┌─ Input for this task
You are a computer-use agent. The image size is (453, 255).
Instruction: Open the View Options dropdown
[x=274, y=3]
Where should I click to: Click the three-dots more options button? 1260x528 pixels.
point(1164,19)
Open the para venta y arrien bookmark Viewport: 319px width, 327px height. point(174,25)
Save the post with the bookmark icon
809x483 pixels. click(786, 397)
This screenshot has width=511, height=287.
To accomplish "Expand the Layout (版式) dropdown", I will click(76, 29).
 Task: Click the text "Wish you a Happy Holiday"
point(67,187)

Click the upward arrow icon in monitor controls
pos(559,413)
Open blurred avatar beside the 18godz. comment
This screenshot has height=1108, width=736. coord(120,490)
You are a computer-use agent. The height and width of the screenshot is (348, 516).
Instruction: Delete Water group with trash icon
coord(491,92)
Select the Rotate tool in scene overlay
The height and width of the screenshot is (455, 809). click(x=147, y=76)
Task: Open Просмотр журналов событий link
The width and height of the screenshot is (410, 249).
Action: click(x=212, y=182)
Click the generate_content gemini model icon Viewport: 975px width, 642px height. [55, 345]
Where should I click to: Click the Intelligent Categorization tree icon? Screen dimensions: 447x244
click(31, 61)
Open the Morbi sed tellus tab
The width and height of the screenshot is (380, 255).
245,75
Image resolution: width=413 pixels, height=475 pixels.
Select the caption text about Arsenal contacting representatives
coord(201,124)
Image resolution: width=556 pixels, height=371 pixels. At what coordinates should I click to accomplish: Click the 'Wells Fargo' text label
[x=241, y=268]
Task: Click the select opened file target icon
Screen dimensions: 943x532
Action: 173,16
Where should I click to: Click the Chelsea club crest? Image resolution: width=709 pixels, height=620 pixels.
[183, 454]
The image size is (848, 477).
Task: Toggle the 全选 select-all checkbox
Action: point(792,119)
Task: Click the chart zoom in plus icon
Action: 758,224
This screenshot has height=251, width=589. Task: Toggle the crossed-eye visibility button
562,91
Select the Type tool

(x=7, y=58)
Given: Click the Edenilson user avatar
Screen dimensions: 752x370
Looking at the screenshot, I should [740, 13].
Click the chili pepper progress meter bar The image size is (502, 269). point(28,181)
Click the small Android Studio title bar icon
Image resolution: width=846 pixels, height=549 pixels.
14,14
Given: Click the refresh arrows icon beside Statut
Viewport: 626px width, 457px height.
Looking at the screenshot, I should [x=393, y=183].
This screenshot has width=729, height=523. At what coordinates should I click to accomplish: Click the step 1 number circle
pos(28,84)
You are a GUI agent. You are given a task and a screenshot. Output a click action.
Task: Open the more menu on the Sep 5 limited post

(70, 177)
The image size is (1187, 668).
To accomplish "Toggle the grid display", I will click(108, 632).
└─
__Required work__
Rewrite the records between the lines holding "Click the generate_content" and "[x=241, y=268]", inclusive, with every "Image resolution" replaced by "Screen resolution" and all else unchanged.

__Expected output__
Click the generate_content gemini model icon Viewport: 975px width, 642px height. [55, 345]
Where should I click to: Click the Intelligent Categorization tree icon? Screen dimensions: 447x244
click(31, 61)
Open the Morbi sed tellus tab
The width and height of the screenshot is (380, 255).
245,75
Screen resolution: width=413 pixels, height=475 pixels.
Select the caption text about Arsenal contacting representatives
coord(201,124)
Screen resolution: width=556 pixels, height=371 pixels. At what coordinates should I click to accomplish: Click the 'Wells Fargo' text label
[x=241, y=268]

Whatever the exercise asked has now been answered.